In wartime, clothes had to become more practical. For the first time, women now took on men’s roles in the workplace in heavy industries such as mining, munitions, engineering and farming, and also on the railways and road transport. The uniforms for these jobs were masculine in nature, with trousers being worn as necessity for modesty and safety. Many disliked the trousers being hot to work in and made of bulky material. Trousers were first worn by women in the 1860s by pit brow workers.
Women working in munitions would not be allowed to wear any kind of jewellery, hair pins or even corsets, owing to the metal fastenings which could lead to ignition of the explosives. The chemicals they were working with caused their skin and hair to turn yellow, and as a result they became known as the Canary Girls.
Women who took on roles as tram drivers, post girls, etc. would have a men’s style jacket worn over a skirt.

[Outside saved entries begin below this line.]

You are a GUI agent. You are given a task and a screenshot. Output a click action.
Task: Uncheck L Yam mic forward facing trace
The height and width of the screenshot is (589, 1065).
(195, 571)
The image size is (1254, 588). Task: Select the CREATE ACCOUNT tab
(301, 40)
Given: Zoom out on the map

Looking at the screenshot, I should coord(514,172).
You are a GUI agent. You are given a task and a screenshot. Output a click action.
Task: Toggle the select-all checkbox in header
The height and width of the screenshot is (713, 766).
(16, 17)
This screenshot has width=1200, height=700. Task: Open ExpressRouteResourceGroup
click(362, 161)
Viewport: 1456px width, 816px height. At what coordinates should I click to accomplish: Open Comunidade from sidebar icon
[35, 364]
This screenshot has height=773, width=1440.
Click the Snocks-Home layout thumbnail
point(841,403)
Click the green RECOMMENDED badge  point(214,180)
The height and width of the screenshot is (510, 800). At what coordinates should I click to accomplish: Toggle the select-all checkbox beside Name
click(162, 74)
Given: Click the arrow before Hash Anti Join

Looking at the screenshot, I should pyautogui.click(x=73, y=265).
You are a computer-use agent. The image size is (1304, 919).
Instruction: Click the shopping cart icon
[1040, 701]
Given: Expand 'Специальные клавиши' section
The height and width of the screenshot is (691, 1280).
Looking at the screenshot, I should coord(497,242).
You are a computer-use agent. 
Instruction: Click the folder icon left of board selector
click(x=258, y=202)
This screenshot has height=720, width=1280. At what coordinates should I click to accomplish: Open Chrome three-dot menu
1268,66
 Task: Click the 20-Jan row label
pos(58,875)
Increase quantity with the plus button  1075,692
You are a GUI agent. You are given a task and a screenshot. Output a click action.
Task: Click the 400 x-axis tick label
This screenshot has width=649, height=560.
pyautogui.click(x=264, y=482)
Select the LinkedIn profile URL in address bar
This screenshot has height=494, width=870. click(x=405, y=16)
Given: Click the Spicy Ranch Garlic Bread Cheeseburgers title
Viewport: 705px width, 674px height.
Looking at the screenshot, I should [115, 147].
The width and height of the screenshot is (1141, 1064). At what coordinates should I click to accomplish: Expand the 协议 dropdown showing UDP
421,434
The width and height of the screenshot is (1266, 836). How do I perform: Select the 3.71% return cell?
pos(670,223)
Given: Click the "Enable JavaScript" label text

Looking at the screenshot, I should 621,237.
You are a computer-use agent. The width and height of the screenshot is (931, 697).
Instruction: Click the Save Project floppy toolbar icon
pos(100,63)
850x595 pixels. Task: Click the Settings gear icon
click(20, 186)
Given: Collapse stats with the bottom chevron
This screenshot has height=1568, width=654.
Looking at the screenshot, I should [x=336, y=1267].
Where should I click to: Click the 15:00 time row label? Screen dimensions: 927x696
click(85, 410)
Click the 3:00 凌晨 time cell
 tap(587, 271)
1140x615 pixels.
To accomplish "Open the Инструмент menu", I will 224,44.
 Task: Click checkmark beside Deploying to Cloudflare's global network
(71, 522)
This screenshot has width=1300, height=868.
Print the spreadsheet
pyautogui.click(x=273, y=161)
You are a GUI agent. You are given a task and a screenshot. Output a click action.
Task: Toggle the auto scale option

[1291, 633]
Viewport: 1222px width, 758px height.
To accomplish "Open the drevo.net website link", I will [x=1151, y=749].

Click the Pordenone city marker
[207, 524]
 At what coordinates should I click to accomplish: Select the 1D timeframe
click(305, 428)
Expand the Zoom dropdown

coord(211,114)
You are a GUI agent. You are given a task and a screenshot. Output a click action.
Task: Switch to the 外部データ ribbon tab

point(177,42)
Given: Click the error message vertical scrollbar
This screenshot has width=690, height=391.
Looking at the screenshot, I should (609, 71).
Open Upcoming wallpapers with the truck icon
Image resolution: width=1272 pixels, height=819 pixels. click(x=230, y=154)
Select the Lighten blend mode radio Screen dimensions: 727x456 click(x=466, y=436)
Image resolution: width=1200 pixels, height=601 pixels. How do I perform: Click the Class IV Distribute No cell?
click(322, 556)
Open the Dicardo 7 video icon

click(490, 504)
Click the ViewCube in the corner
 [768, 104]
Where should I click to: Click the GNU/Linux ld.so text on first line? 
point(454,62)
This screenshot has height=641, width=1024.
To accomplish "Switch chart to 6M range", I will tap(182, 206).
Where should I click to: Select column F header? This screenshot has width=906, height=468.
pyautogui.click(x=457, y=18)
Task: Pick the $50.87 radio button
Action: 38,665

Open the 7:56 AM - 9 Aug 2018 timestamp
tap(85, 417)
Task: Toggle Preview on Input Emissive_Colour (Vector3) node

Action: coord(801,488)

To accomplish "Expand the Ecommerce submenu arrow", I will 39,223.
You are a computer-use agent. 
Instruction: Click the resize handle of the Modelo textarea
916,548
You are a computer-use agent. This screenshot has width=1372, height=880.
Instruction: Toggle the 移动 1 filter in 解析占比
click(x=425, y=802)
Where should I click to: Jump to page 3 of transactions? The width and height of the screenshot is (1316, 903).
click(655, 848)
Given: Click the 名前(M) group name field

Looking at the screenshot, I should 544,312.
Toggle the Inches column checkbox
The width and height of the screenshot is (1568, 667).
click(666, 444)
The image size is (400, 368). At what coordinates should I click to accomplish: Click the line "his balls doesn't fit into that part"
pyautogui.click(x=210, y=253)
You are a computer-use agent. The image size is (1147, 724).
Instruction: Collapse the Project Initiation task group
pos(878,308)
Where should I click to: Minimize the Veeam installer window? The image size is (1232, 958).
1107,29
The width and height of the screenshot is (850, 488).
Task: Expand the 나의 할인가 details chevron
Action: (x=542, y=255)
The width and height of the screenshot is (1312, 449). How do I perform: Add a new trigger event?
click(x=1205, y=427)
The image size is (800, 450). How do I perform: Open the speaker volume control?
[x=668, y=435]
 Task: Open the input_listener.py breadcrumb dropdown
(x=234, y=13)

The nurses’ uniform is probably the most recognisable. The skirt was shorter to avoid tripping or dragging through dirt. White cotton dresses was preferred for cleanliness, with an apron that would be quickly exchanged when soiled and could be bleached to remove stains for sanitation. Different coloured head-wear denoted different ranks.
The upper-classes would have had their clothes tailored. The majority would have shopped, as off-the-peg was now commonplace. Poorer families would have made their own clothes, as most homes owned a sewing machine and would have recycled used clothing to fit.
Even at the height of the war, there seemed to be no change in shopping habits. Advertisements in the local papers carried on much as they always had, with the January Sales, special promotions, and new stock arrivals.
The Birth of an Icon
Thomas Burberry developed his new raincoat which was manufactured in Castleford, and was accepted by the UK War Office in 1901. The new raincoat was made of waterproof gabardine with insulated lining, it was double breasted, with storm flap and wide lapels, buttoned pockets, belted at the waist and strapped at the wrist, being khaki or beige in colour. It was named the trenchcoat and originally developed for Officers. It was not issued to lower ranks.
The trenchcoat was popular, and after the war the coat remained in circulation and, of course, the style of coat is still with us today.
Make-up was starting to become more acceptable (face powder, eyeliner and mascara), a demand grew for face creams especially from wealthier women who were volunteering as nurses at the front. In 1915, cosmetic firms like Helena Rubinstein, Elizabeth Arden and Maybelline were established in America and Gillette introduced a razor suitable for women.
Sweetheart jewellery become fashionable, keepsakes given by a soldier to his girl and regiment badges worn as brooches can often been seen in photograph of the time.
Advertisements in the local press for wedding and engagement rings start to appear as many couples got married before the groom’s call-up.
In 1917, Bell Brothers Opticians of St. Sepulchre Gate advertised the ‘New Rimless Glasses’ stating “Rimless Glasses are essentially dainty and therefore suitable to the Fair Sex”.